About the Urban Mole

At the hub of our network of contributors is an ungainly word: dealgorithmisation. We have no subject or medium bias — articles on integrals, images of Underwings, and audio of café interviews all make the cut — but dealgorithmisation will be the explicit or implicit motivation. So what is it?

(De) (Algorithm) (Isation): (Removal from) (The set of rules) (You have become), in a parenthetical nutshell. The long drive home you don’t remember having, the conversation stuffed with too much filling, the inability to fully focus; these are all artefacts of algorithms. Human automation is recognised, and the desire to break it realised, as early as Socrates’s unconsidered life (not being worth living). The breaking of automatisation, perhaps without the recognition of having done so, is much older than that: as old as our species — older, perhaps going back to the first germ of consciousness, the orienting response and the subsequent introspection. Today the recognition and desire to break from automatisation is repackaged as flow, as being in the zone.

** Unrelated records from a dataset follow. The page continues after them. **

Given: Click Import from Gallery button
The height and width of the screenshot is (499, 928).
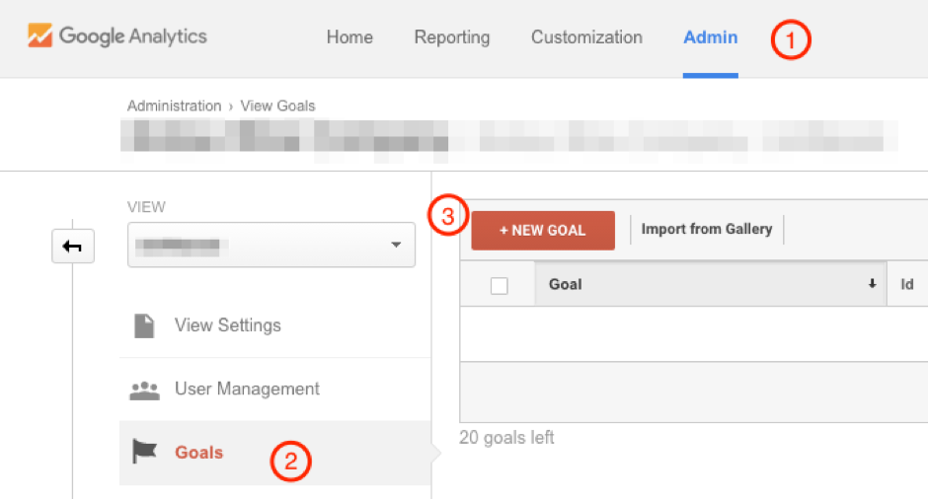Looking at the screenshot, I should (x=707, y=229).
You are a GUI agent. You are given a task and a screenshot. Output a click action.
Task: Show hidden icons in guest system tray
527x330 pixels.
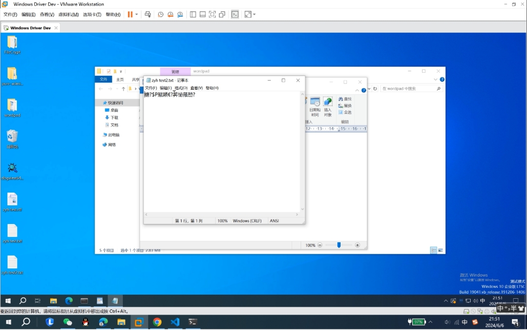[446, 301]
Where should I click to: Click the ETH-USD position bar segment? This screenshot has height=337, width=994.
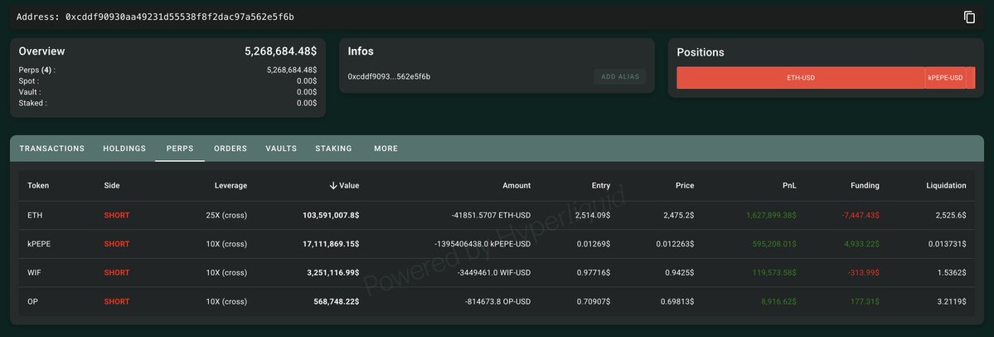(x=800, y=78)
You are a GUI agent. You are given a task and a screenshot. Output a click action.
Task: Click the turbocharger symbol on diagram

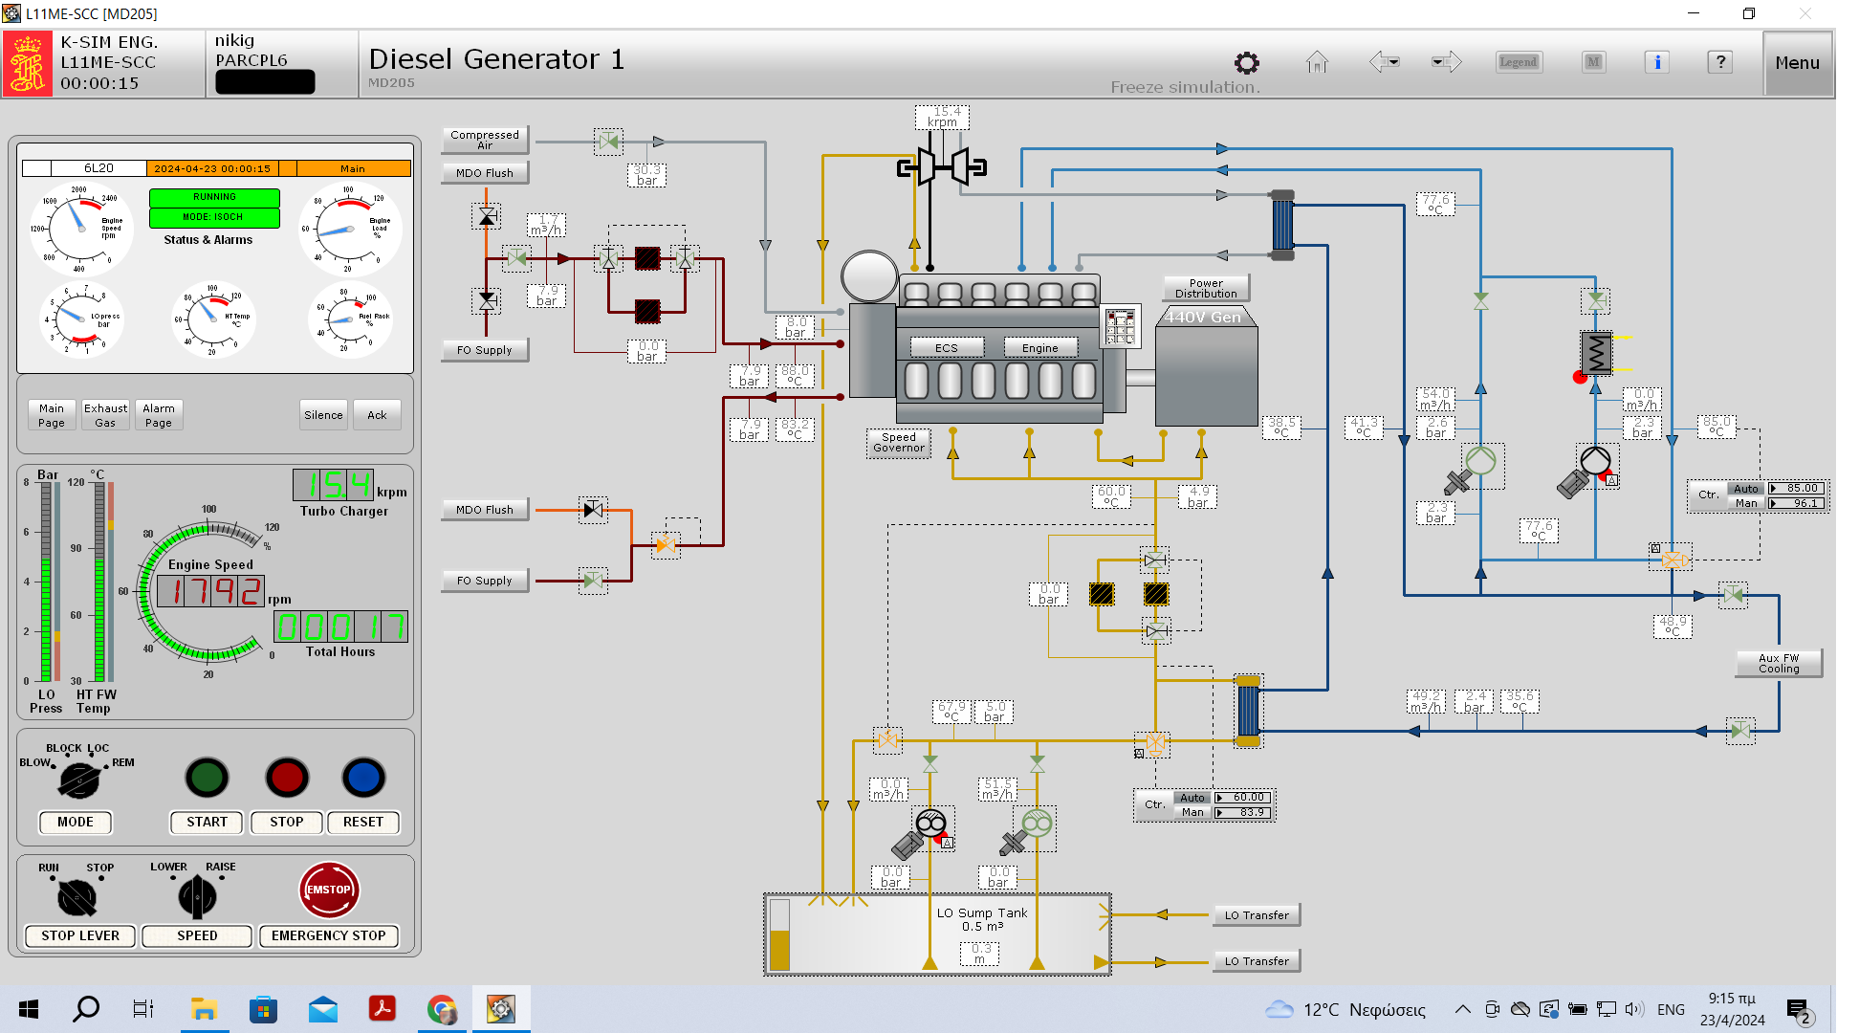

Dealgorithmisation takes computers as a metaphor for brains, and human consciousness as a property of emergence. By doing so, it makes more explicit the processes of automatisation. But Urban Mole is not a journal of consciousness studies — we want to bring about, not talk about, dealgorithmisation. Let’s move on to post-humanism, then.

This isn’t as apocalyptic as it sounds. If we imagine modern humans as animals with an evolved faculty for creative intelligence but a proclivity for a comfortable chair and a distraction, post humans, the humans that are on the evolutionary horizon, are those that spend more time in a state of flow, questioning, scrutinising, and innovating; making Socrates proud. This version of the future of humanity we’ll label “optimistic”, and there are multiple paths to its realisation. There are pessimistic versions too, whereby we die out because we a) kill each other; b) kill the planet and thereby kill ourselves; or c) are killed by aliens and/or a superintelligence we helped to create. Some people choose to label these eventualities “realistic”.

Should you be in the zone all the time, if such a thing were possible? Are automated routines inherently bad? No, and no. The issue is not the extent to which our biological processes are automatically regulated, but how much of our latitude for free thought we willingly hand over, either to an increasingly small group of innovators and creators whose ideas we are happy to adopt, or worse, to media whose purpose is to ease away those troubling, stressful hours between the job and the bed in immersive sound and colour.

Urban Mole is an act of provocation then, aiming to influence by the smallest of degrees the course of our accelerating evolution. It’s a project that’s meant to be as challenging for its contributors as for its readers, the former of whom are united by the understanding that freedom from automatisation is not obtained without effort, no matter how small the work produced. We believe that if you wish to be a citizen of the world, you have a duty to mindfully engage with it.

In closing: dealgorithmisation is a mouthful and you (probably) won’t see it mentioned anywhere else on the site. “The Art of the Interstitial” is Urban Mole’s more catchy casual wear; we just wanted to give you a glimpse of our underpants.